Misrepresenting facts and actually lying have long been a part of politics. However, it has been claimed that this is the year facts died. The death blow, at least according to some, was April 18, 2012. On this day Representative Allen West of my state of Florida claimed that about 80 congressional democrats are members of the Communist Party. A little fact checking revealed that this is not the case. Interestingly enough, West decided to stand by his remarks rather than yield to the truth. While this might seem odd, West’s approach was probably the best policy politically.

In some cases, the abuse of facts is more subtle. For example, Obama has been attacked on the grounds that the average economic worth of the middle class in the United States plummeted on his watch. While this is truth-like, it does leave out some key information, namely that the plummet was well underway when Obama took office. To use an analogy, it would be like blaming a new pilot who took the stick halfway through a nose dive for that nose dive. Sure, he is at the stick and the plane was in a nose dive—but he did not put it there. As might be imagined, this approach of making truth-like claims is not limited to the right. For example, Romney is being bashed for the Massachusetts’ seemingly bad job creation numbers while he was governor. However, Romney’s situation was very much like Obama’s: he took the stick after someone else put the plane in a dive. Given that the situations are comparable, both men should be able to avail themselves of the same defense. Also, it is tempting to think that getting the relevant facts would defuse these attacks. That is, one might want to think that people would regard both attacks as flawed and essentially unfounded and this would be the ends of these attacks. But, one does not always get what one wants.

▶ [Task to complete]:
From the passage on facts in politics, output the part that opens with the words containing "Misrepresenting facts and" and closes with "best policy politically.", copied word for word.

▶ [Raw data]:
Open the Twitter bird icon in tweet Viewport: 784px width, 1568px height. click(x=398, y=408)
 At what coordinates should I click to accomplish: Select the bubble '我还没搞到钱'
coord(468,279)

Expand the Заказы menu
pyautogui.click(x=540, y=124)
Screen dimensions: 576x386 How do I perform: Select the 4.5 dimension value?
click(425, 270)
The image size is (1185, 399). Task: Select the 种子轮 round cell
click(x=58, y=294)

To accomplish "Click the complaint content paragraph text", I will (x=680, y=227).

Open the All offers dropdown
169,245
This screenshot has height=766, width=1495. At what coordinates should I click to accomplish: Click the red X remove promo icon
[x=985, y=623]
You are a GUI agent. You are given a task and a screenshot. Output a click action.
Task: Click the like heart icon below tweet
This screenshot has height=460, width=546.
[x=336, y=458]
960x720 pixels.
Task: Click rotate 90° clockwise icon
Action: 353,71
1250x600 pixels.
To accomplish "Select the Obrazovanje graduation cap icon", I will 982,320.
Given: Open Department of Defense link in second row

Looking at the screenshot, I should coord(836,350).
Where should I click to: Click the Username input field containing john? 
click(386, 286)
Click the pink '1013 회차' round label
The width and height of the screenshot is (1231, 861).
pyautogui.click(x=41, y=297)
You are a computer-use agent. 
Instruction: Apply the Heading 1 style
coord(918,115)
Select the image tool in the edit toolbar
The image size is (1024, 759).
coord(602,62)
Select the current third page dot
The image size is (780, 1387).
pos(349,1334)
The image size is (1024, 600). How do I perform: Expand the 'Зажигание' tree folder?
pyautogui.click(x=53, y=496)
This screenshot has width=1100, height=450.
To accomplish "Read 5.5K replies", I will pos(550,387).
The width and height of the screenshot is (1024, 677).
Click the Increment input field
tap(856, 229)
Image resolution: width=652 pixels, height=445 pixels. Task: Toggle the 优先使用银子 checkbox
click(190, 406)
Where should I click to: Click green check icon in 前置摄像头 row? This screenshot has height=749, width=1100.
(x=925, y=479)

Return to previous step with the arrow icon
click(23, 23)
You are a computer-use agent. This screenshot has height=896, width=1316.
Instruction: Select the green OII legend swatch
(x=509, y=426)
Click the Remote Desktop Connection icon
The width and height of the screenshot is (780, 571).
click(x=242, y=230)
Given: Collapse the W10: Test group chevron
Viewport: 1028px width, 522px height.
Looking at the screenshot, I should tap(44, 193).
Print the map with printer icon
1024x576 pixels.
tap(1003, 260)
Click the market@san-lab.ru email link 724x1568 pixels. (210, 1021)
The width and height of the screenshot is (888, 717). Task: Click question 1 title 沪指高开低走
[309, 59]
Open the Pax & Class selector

▶ [Response for this exercise]:
Misrepresenting facts and actually lying have long been a part of politics. However, it has been claimed that this is the year facts died. The death blow, at least according to some, was April 18, 2012. On this day Representative Allen West of my state of Florida claimed that about 80 congressional democrats are members of the Communist Party. A little fact checking revealed that this is not the case. Interestingly enough, West decided to stand by his remarks rather than yield to the truth. While this might seem odd, West’s approach was probably the best policy politically.